- **Your objective**: Lines from the one holding "Toggle the Linoor Addon checkbox" through the end of the entries, inclusive, form the whole output; reproduce them exactly and omit pictures.

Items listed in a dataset
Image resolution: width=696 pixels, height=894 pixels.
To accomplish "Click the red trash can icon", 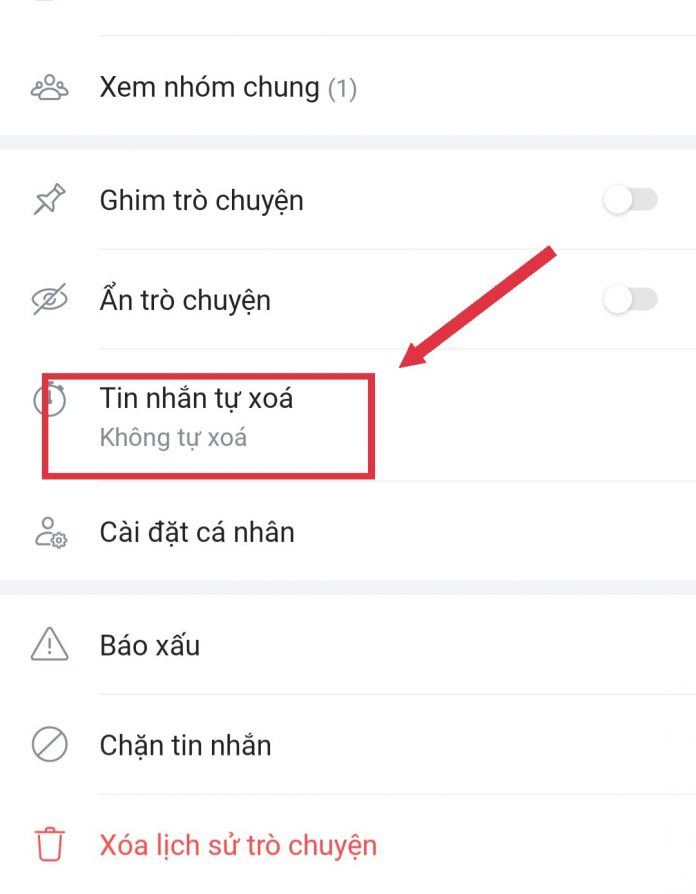I will coord(50,844).
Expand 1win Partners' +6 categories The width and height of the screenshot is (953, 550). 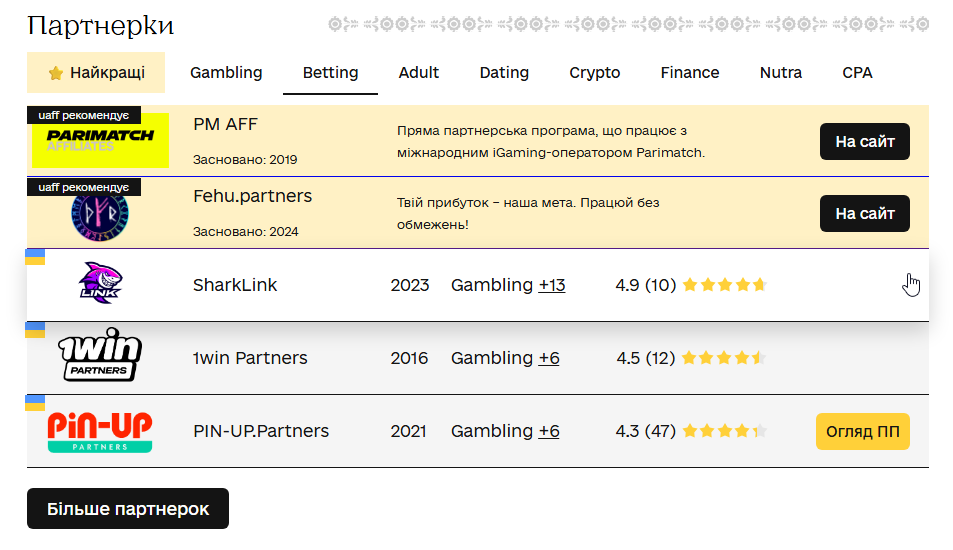click(549, 358)
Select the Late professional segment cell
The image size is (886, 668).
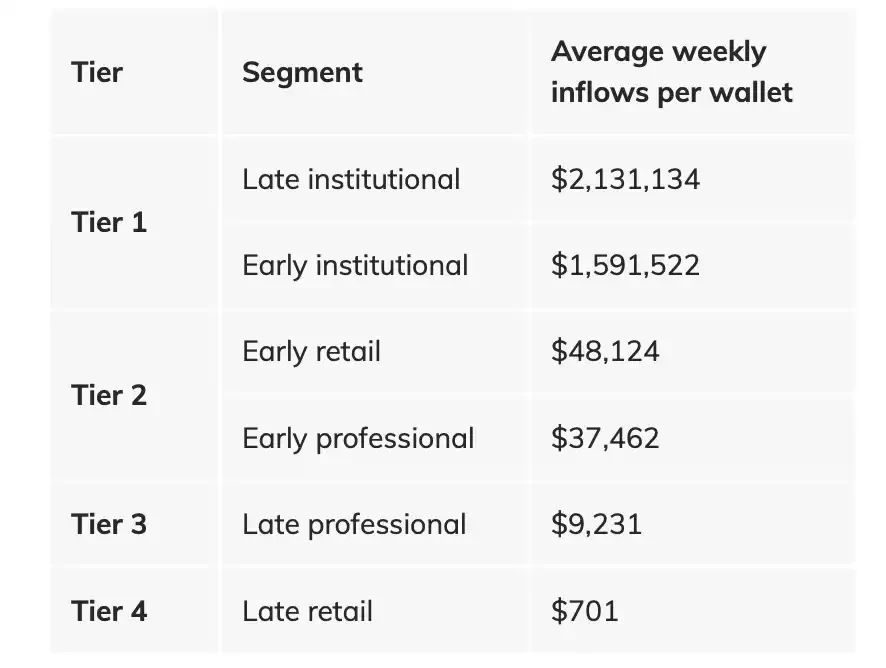coord(354,524)
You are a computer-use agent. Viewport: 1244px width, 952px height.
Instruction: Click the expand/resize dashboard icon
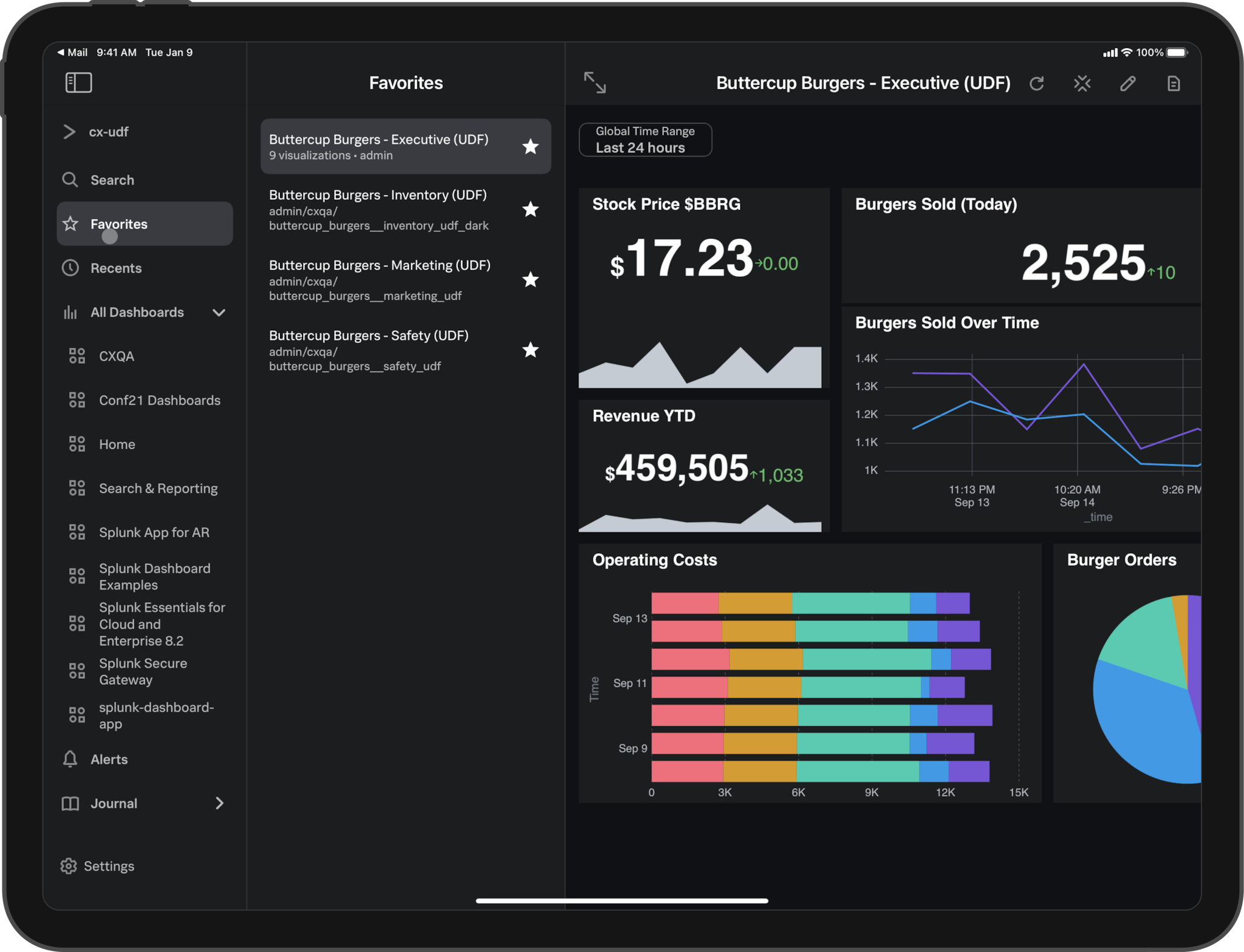click(595, 82)
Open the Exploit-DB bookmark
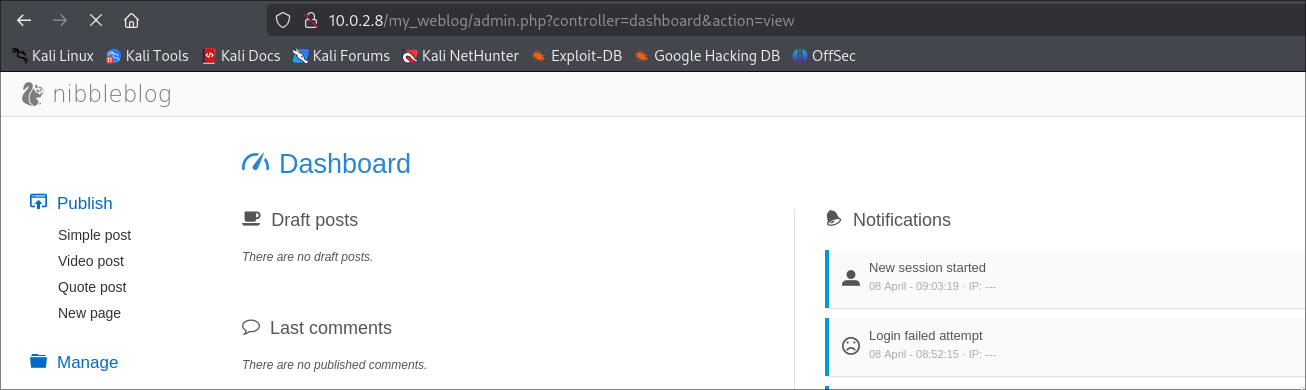This screenshot has width=1306, height=390. click(x=576, y=56)
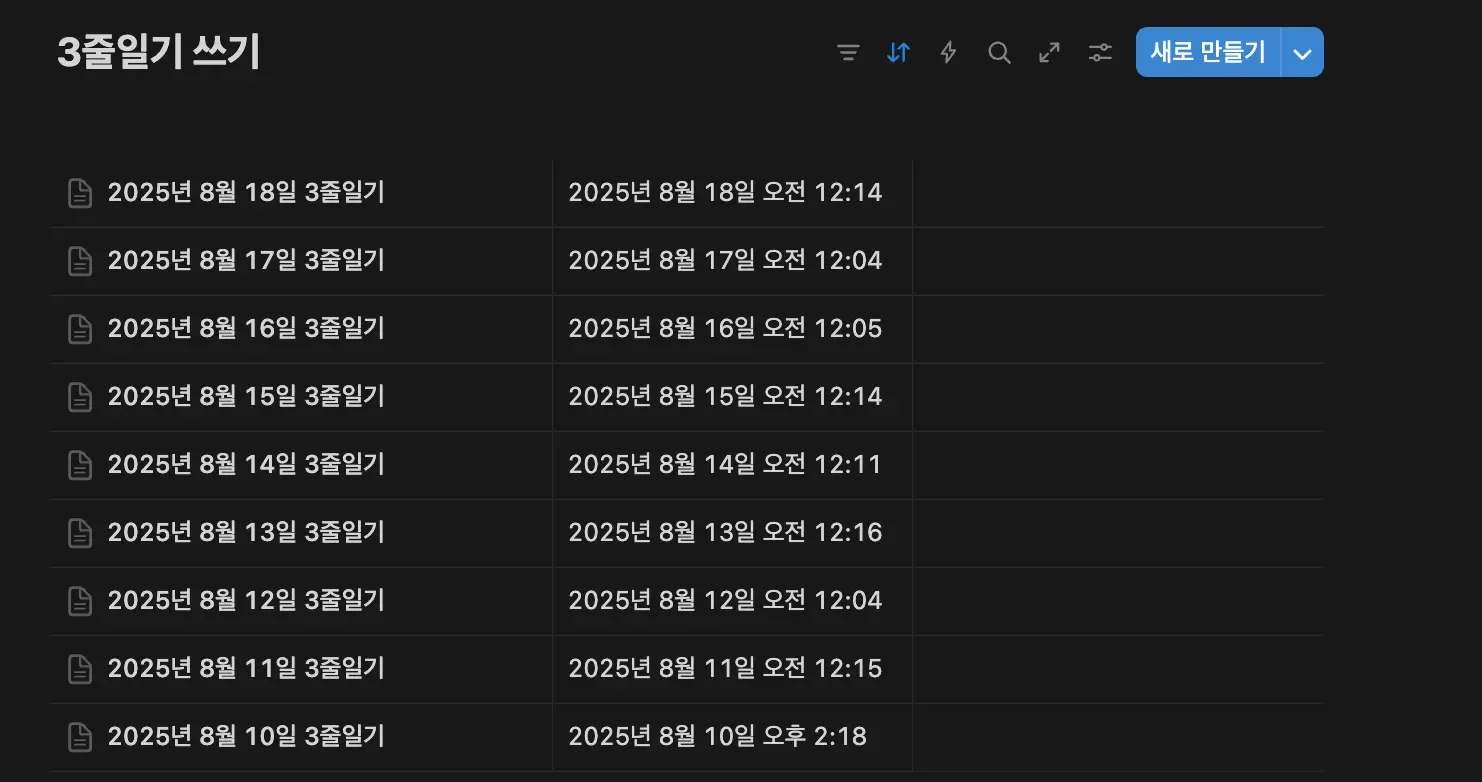Image resolution: width=1482 pixels, height=782 pixels.
Task: Open the filter icon in toolbar
Action: coord(848,53)
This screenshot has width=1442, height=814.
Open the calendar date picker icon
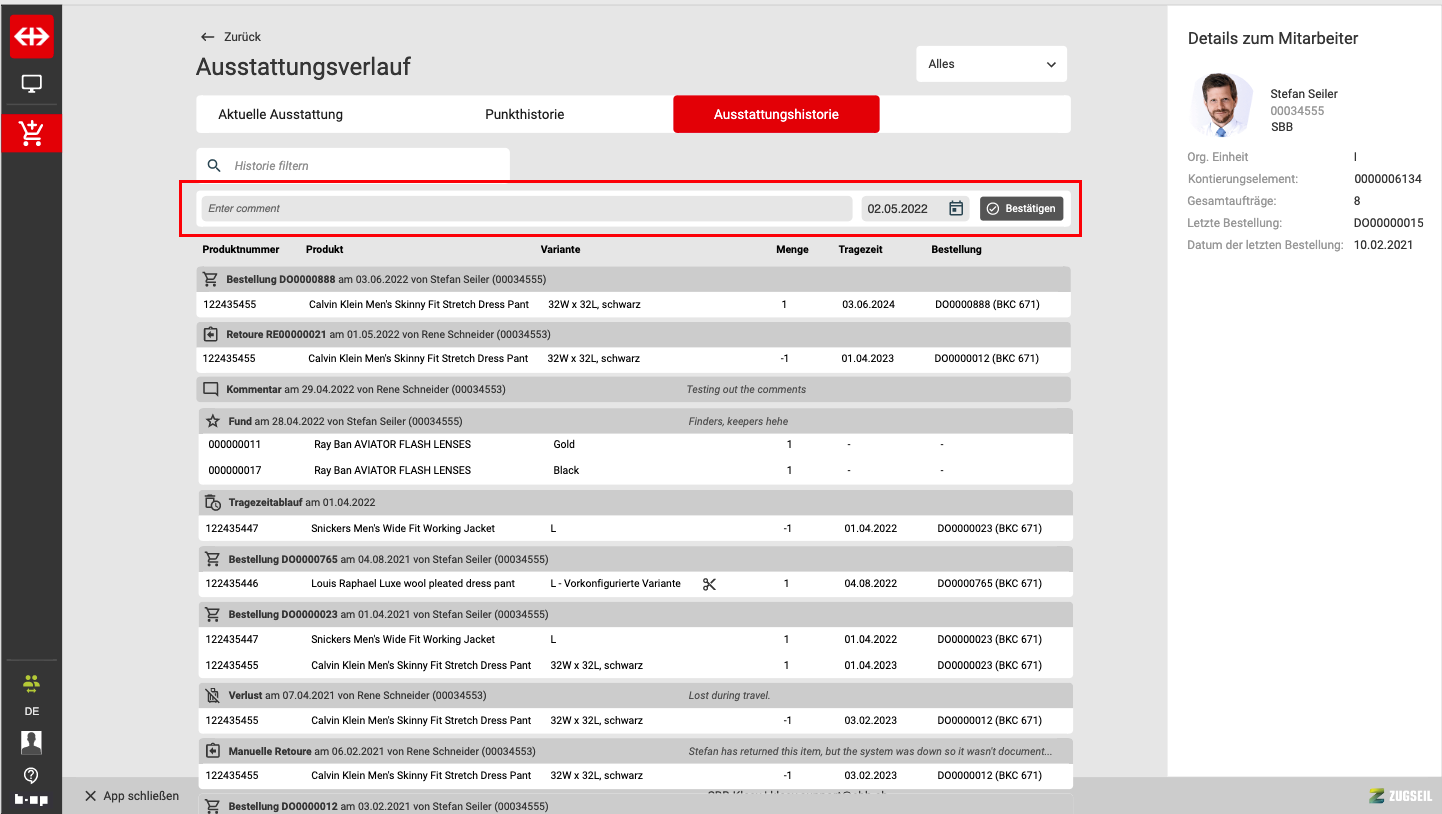tap(956, 208)
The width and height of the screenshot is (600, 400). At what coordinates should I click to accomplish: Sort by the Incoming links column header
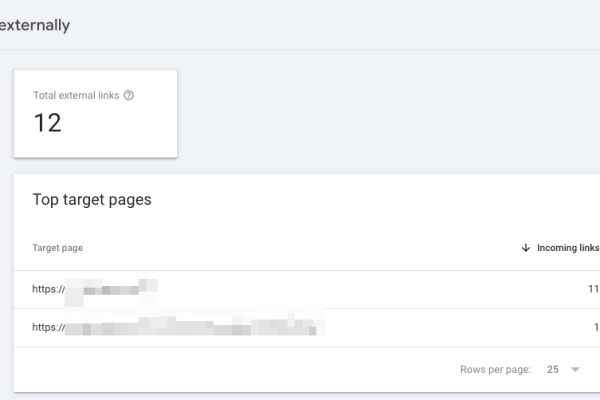[567, 248]
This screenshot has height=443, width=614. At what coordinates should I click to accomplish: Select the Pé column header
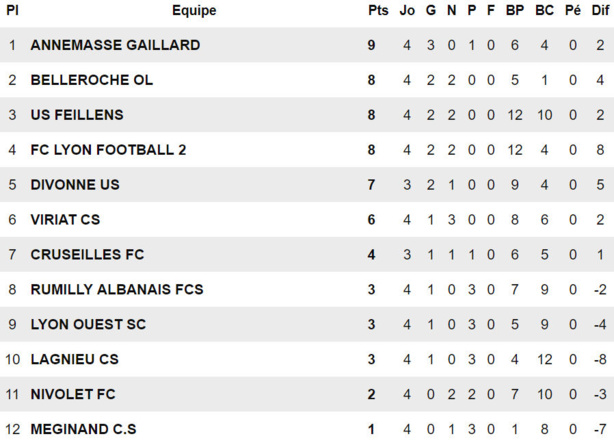click(573, 11)

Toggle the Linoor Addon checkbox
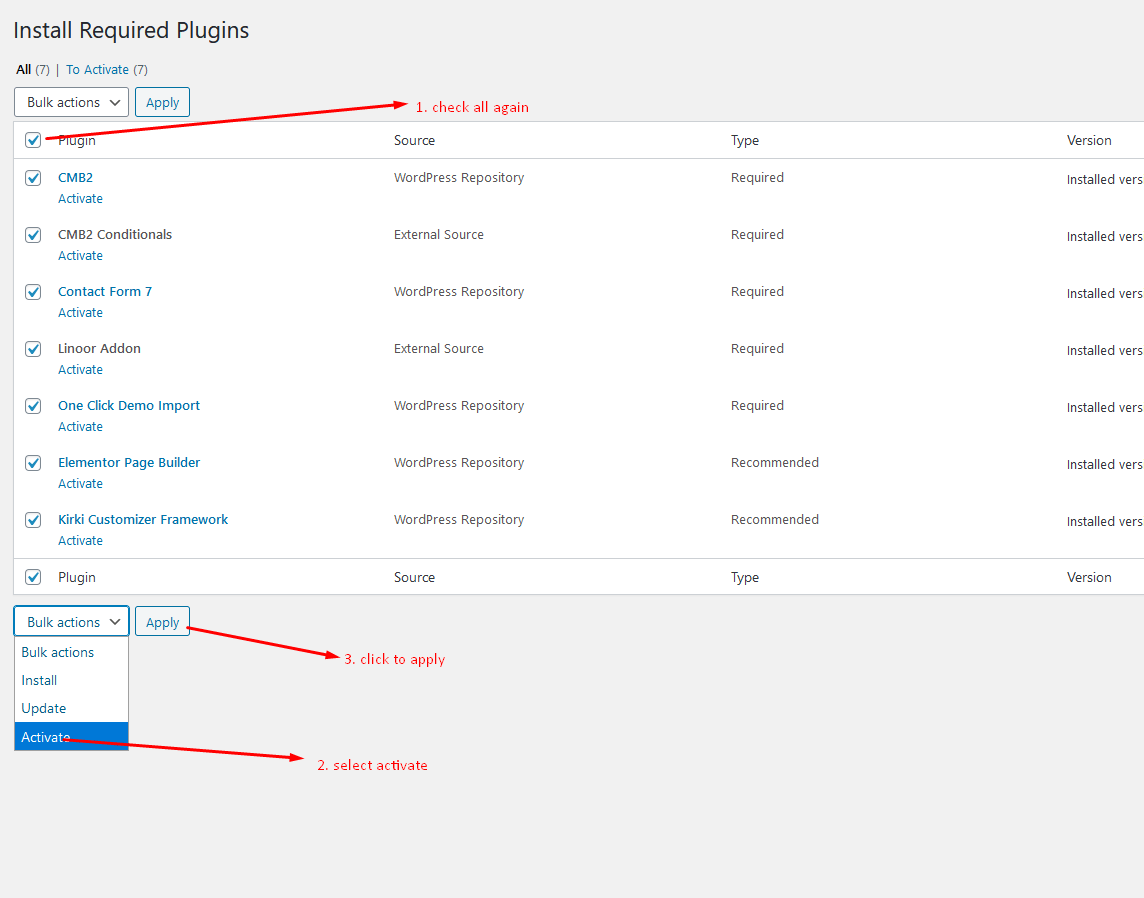33,349
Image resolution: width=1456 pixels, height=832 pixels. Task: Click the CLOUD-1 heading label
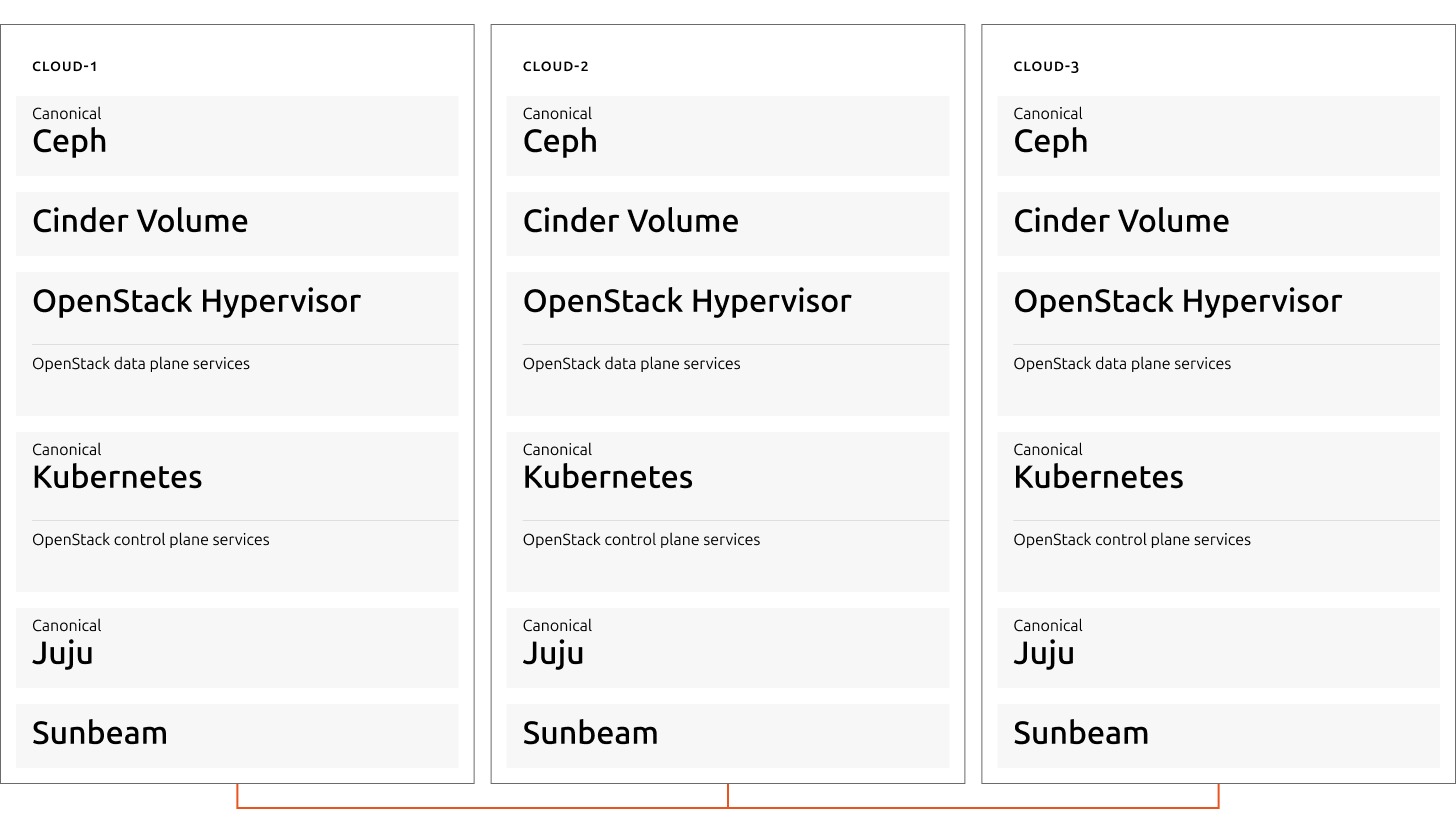click(65, 67)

- **Completed exercise**:
Toggle the Linoor Addon checkbox
33,349
Image resolution: width=1456 pixels, height=832 pixels. Task: Click the CLOUD-1 heading label
click(65, 67)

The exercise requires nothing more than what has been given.